I have that urge I remember from after my parents died when I wanted to make huge changes or cut out things that were important to me, and that was definitely grief. Maybe that's what I'm feeling -- grief? It would make sense since there's been a lot of loss, big and small ... Even though I'm fine, lots of people aren't. Some of my favorite watering holes and restaurants won't ever open back up. I'm sure that some of the annual/regular traditions in my life (with family, friends, or solo) won't resume after this because sometimes the only thing keeping them going is the momentum. A family member moved. One of my doctors retired. A friend for over 30 years died last week. My son's senior year is going to be stunted. This is the first summer of my life that I haven't gone to the beach.

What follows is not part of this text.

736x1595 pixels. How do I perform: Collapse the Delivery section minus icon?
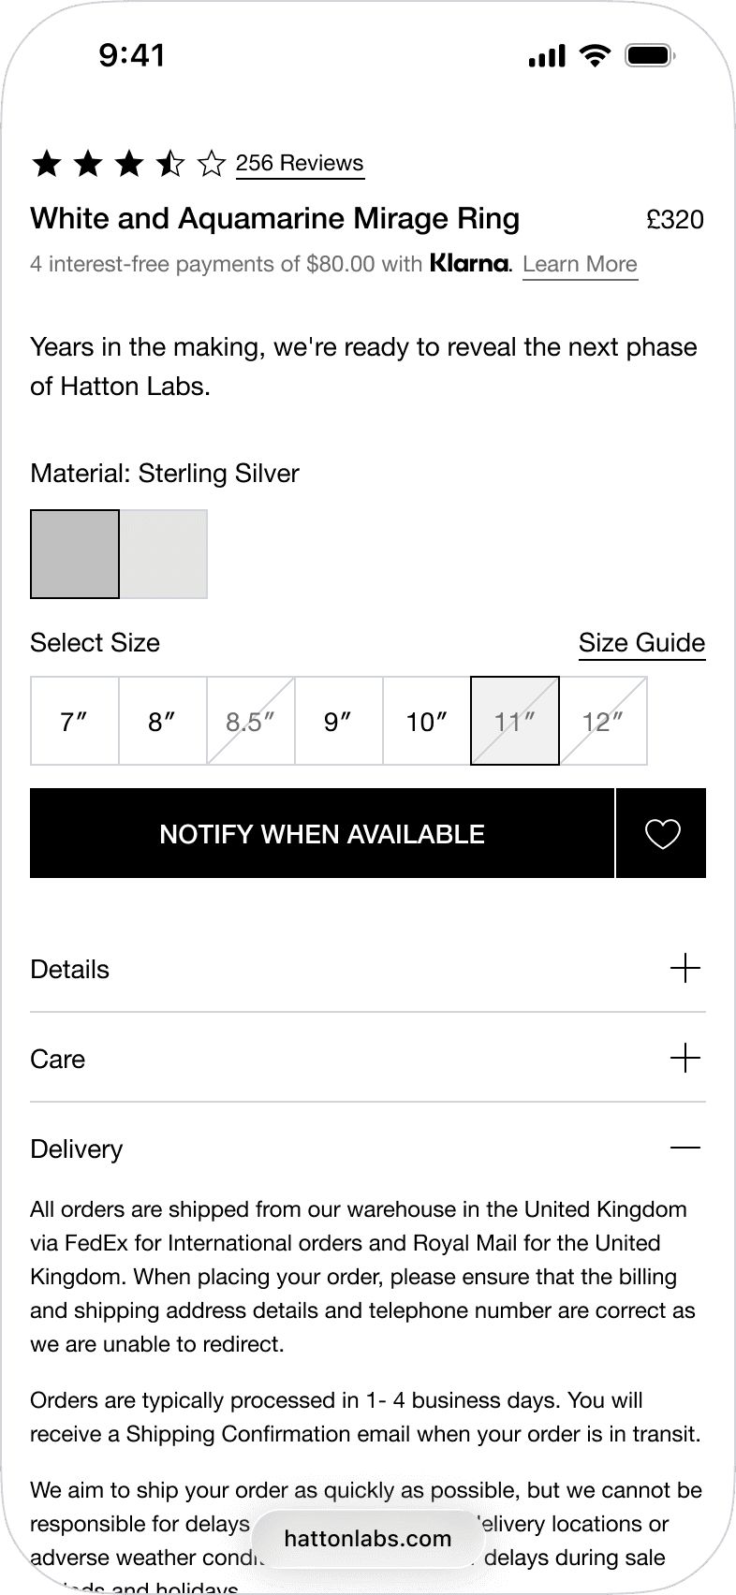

Even if covid disappears, life will never be quite the same. I think I'm grieving for what was, even if things are ok now and will be better in the future. I'm going to start treating this as a grief period and follow all the 'rules' that go with that (don't make big decisions, allow myself to feel whatever I'm feeling, don't get mad when others aren't as emotional as me, etc). Maybe just acknowledging what it is will help.

AnalyticalEngine
Posts: 962
Joined: Sun Sep 02, 2018 11:57 am

Re: Are you Happy?

Post by AnalyticalEngine »

Jennypenny, your insight on grief seems spot on. I do think there's a lot of genuine loss with everything that's been happening. It's the loss of the old normal, and old normal is never coming back. Maybe allowing space to grieve that is a good idea.

mooretrees
Posts: 764
Joined: Sun Jan 27, 2019 1:21 pm

Re: Are you Happy?

Post by mooretrees »

jennypenny wrote:
Fri Aug 21, 2020 2:41 pm

Even if covid disappears, life will never be quite the same. I think I'm grieving for what was, even if things are ok now and will be better in the future. I'm going to start treating this as a grief period and follow all the 'rules' that go with that (don't make big decisions, allow myself to feel whatever I'm feeling, don't get mad when others aren't as emotional as me, etc). Maybe just acknowledging what it is will help.
This resonates with me so much. I picked up some library books today for my son via curbside pickup and it was like a flash of our old life. But with restrictions and an undercurrent of fear. I miss some portions of my old life, and it's true, it's starting to feel like it won't come back. We're okay, money is fine, I've got a lot of security for my little family and still, there is that grief. For the times when hugs were a natural greeting, when casual gatherings happened spontaneously, for hanging at the library touching books without worry....I'll have to look up the stages of grief to see where I'm at.

ertyu
Posts: 2920
Joined: Sun Nov 13, 2016 2:31 am

Re: Are you Happy?

Post by ertyu »

I guess being a professional gastarbeiter makes this easier. You get used to your circumstances perpetually changing, and to grieving what used to be and letting it go — and at the same time, perpetually being in the process of discover what’s new around you.